Are there any guidelines I can follow to generate the training/test splits?

There are generally two ways you can split the data into the training and test sets:

  1. Random splits. You can randomly select ligands from the pool of existing data and randomly assign them to the test or training sets. For instance, you can randomly select 10%, 20% and 30% of training data and try to predict the remaining 90%, 80% and 70% of data, respectively. You can even run DeltaDelta several times for each condition. This simple experiment can show how robust is DeltaDelta for your specific dataset and how much data is needed for prediction accuracy convergence.

  2. Temporal splits.
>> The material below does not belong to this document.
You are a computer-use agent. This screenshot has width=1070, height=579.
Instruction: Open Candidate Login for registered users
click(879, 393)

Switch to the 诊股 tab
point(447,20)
If you have date times available for each ligand, by all means we recommend to use them to generate the splits. Temporal splits will allow us to simulate an "online learning" scenario in which experimental data becomes increasingly available to enrich the model and will prevent the model from "look-ahead", meaning that it will not be able to see ligands "from the future" to predict pIC50s from the "the past". In order to do a temporal split, rank your ligands by date order and take increasingly bigger chunks of training data starting from the beginning. You could try with groups of 5 ligands (e.g. 5, 10, 15,...), portions of data (5%, 10%, 15%,...) or following some event-driven scheme (e.g. batches of synthesized ligands).
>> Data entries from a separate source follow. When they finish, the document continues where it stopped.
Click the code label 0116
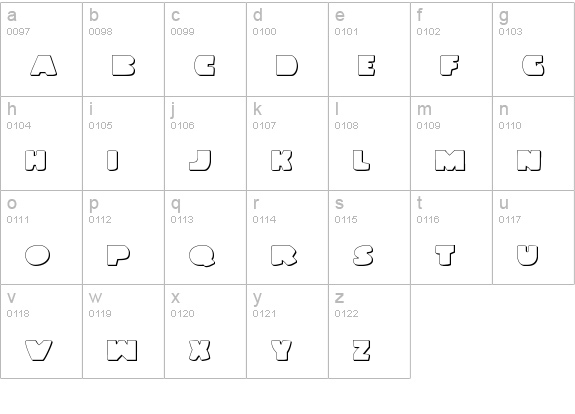This screenshot has height=414, width=575. click(x=428, y=220)
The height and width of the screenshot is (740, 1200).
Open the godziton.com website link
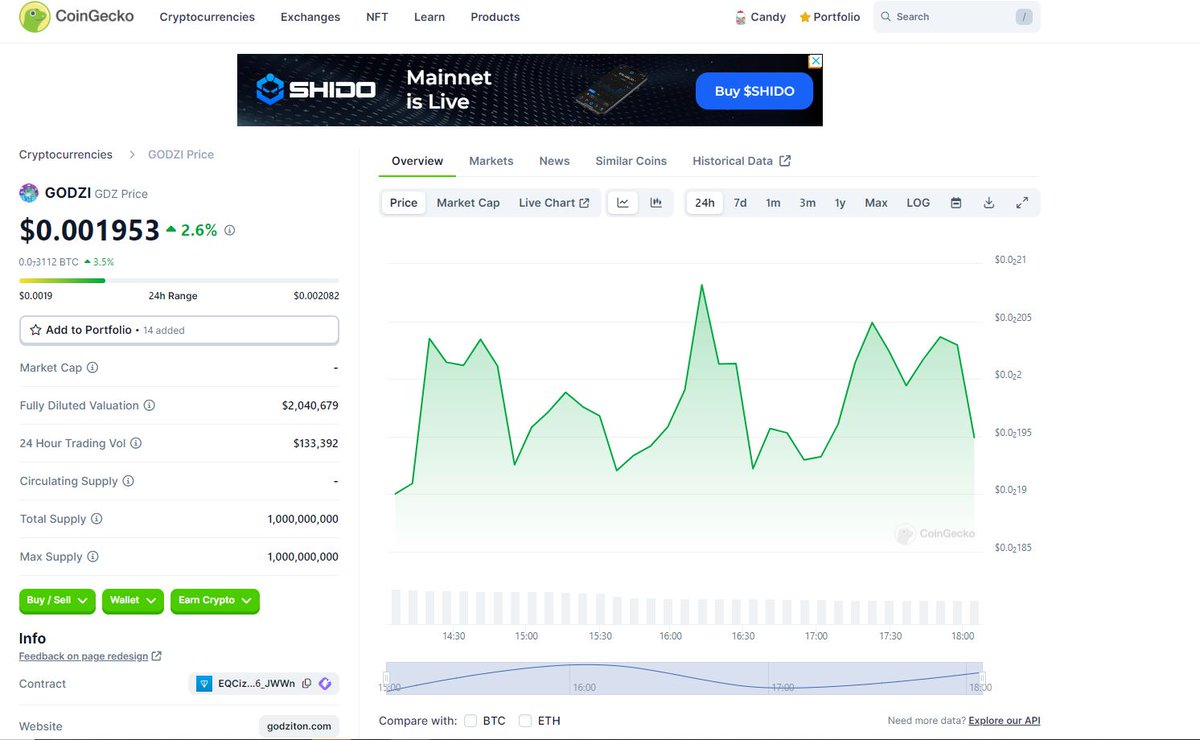(x=298, y=726)
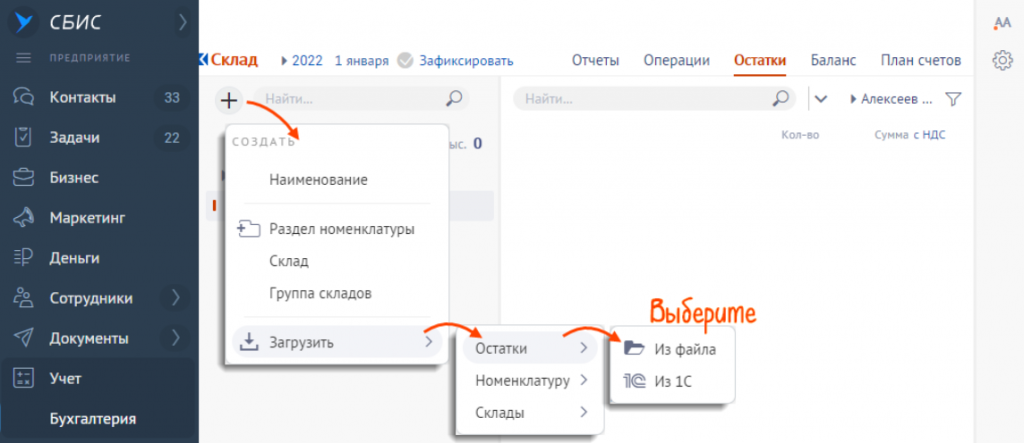Open the Баланс tab
The image size is (1024, 443).
pos(833,60)
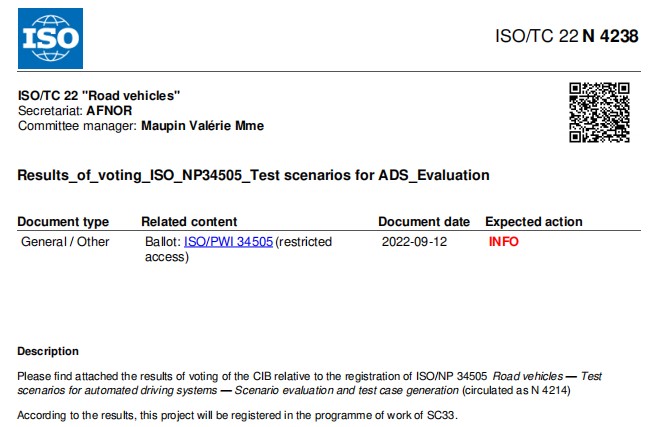The height and width of the screenshot is (427, 670).
Task: Click the General / Other value
Action: click(x=65, y=242)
On executing the container I find the following error: "File error: Bad input file..."

This type of error usually takes place when the container cannot access an input file. This usually happens because the current directory has not been mounted correctly.

There are two ways to fix this error:

  1. Place the inputs in any directory inside your home directory, cd to that path and execute the container from there. For instance, if my user is john, I could place my input files and run the container at /home/john/workspace/deltadelta and the folder would be auto-mounted by Singularity.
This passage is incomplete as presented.